Albicanol antagonizes Cd-induced apoptosis through a NO/iNOS-regulated mitochondrial pathway in chicken liver cells.

Abstract

Cadmium (Cd) induces hepatocyte injury by oxidative stress. Albicanol is a sesquiterpenoid extracted from the medicinal plant Dryopteris fragrans that has previously been shown to exhibit anti-aging and antioxidant activity. In this study, we explored the mechanism of albicanol inhibition of the Cd-induced apoptosis of chicken hepatoma cells (LMH) by treating these cells with CdCl2 (25 μM) and/or albicanol (2.5 × 10-5 μg mL-1) for 24 h.
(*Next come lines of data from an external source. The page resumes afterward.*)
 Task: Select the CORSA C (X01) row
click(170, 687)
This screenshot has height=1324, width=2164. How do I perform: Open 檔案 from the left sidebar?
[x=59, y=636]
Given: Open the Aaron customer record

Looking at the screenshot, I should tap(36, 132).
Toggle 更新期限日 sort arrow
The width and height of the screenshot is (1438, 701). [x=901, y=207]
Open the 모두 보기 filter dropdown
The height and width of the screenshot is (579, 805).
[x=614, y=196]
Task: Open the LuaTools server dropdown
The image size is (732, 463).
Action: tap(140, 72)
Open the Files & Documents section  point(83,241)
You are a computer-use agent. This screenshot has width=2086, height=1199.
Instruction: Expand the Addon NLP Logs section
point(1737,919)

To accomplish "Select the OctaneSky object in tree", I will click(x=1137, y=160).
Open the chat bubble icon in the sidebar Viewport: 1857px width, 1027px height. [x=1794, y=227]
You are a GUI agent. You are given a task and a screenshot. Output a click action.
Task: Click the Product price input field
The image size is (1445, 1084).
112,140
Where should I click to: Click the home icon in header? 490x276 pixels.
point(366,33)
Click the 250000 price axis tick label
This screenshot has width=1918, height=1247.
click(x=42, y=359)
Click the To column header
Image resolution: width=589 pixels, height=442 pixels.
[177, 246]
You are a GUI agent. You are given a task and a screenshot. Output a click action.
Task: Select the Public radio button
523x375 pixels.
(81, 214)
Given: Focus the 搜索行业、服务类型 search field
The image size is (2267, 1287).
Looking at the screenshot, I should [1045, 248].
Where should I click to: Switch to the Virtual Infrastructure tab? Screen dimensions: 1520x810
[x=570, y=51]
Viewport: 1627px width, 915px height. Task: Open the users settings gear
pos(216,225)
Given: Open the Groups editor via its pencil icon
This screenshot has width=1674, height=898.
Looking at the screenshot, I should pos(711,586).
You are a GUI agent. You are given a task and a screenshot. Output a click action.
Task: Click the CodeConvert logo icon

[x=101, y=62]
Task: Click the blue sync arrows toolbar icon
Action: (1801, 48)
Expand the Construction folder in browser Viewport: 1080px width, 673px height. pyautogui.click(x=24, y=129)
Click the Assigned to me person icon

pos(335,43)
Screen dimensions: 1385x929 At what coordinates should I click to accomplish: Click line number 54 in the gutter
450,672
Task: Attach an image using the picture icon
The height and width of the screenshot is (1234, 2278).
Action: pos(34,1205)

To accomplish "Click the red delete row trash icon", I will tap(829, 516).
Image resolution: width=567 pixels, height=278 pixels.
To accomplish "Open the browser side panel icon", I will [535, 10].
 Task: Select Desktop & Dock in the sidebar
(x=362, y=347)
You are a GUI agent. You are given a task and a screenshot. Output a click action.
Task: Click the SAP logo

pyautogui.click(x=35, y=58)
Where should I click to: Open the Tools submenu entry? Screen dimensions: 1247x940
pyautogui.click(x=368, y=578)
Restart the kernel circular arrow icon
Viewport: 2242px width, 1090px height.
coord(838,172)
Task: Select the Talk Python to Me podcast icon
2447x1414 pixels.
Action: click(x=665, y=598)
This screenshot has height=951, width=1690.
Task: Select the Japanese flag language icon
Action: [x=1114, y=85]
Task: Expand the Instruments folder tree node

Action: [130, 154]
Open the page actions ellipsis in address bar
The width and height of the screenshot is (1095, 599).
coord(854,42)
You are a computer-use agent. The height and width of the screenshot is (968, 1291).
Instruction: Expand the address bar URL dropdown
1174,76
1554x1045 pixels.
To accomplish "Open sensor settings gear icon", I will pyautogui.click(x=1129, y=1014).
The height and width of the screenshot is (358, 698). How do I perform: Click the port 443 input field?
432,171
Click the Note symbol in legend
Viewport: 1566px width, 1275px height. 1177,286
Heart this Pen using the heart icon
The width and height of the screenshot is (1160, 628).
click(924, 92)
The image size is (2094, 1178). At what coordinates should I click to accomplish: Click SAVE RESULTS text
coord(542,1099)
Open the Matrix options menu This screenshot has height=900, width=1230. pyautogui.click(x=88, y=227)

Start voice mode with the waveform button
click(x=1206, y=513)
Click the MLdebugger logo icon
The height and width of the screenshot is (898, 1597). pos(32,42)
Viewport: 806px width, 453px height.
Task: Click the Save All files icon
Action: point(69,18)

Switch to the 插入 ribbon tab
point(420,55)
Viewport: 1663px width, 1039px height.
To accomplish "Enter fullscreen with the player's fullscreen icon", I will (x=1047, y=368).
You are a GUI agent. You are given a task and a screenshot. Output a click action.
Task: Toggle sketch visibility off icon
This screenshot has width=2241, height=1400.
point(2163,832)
Under Cd treatment, the research results showed that the apoptosis rate markedly increased in LMH cells. In addition, the iNOS activity and NO content increased significantly, which promoted the expressions of genes associated with the mitochondrial apoptosis pathway (Bax, CytC, Caspase-3 and Caspase-9) and inhibited the expression of Bcl-2 in this pathway. However, Cd + albicanol co-treatment significantly reduced the apoptosis rate and the expressions of iNOS and genes associated with the mitochondrial apoptosis pathway (Bax, CytC, Caspase-3 and Caspase-9), and promoted the expression of Bcl-2 in this pathway. In addition, molecular docking supported a link between the albicanol ligand and the iNOS receptor. These results indicated that albicanol can inhibit Cd-induced apoptosis by regulating the NO/iNOS-mediated mitochondrial pathway.